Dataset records
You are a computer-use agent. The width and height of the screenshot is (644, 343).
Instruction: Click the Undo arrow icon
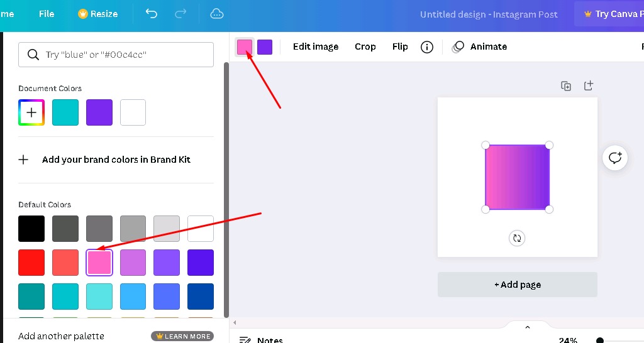tap(151, 14)
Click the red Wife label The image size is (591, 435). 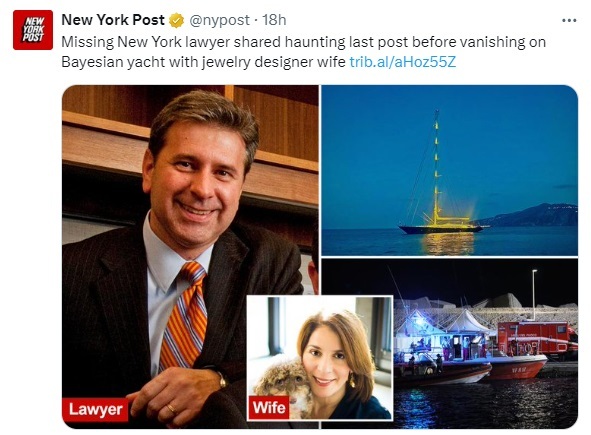coord(269,407)
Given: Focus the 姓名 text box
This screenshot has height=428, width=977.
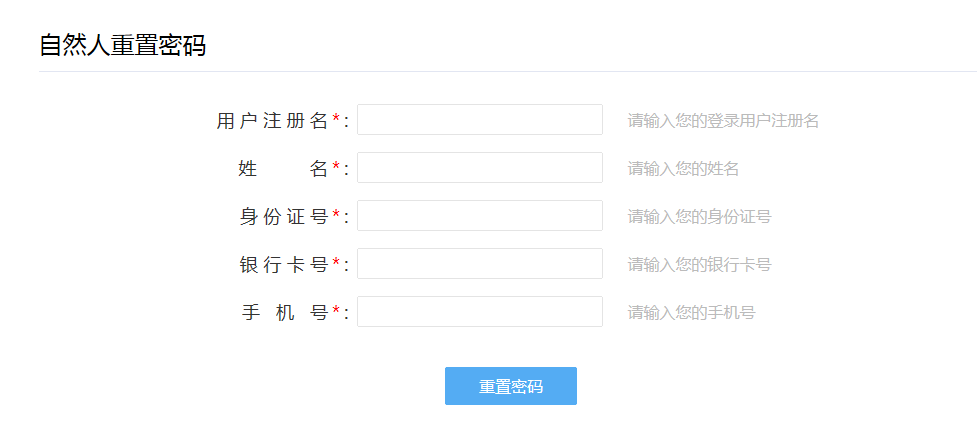Looking at the screenshot, I should (x=480, y=168).
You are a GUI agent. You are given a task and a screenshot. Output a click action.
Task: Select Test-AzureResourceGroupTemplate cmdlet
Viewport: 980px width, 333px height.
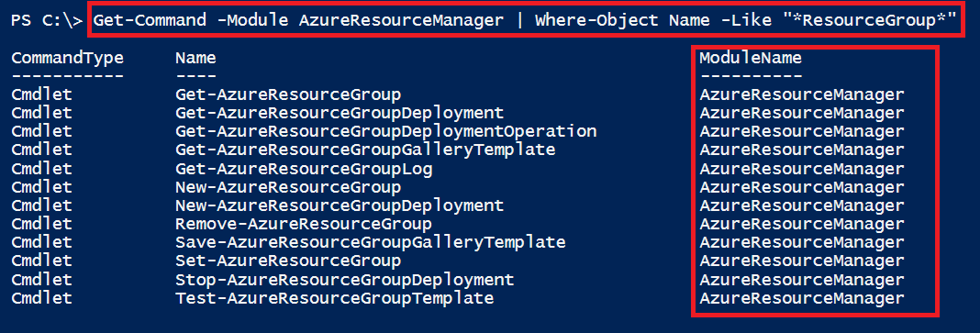point(334,298)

ABOUT THIS EXERCISE
What the answer needs is every line from the one containing "Given: Focus the 姓名 text box" through the final line of the data above, copied exactly, without pictures.

OUTPUT
Given: Focus the 姓名 text box
This screenshot has height=428, width=977.
Looking at the screenshot, I should (x=480, y=168).
You are a GUI agent. You are given a task and a screenshot. Output a click action.
Task: Select Test-AzureResourceGroupTemplate cmdlet
Viewport: 980px width, 333px height.
point(334,298)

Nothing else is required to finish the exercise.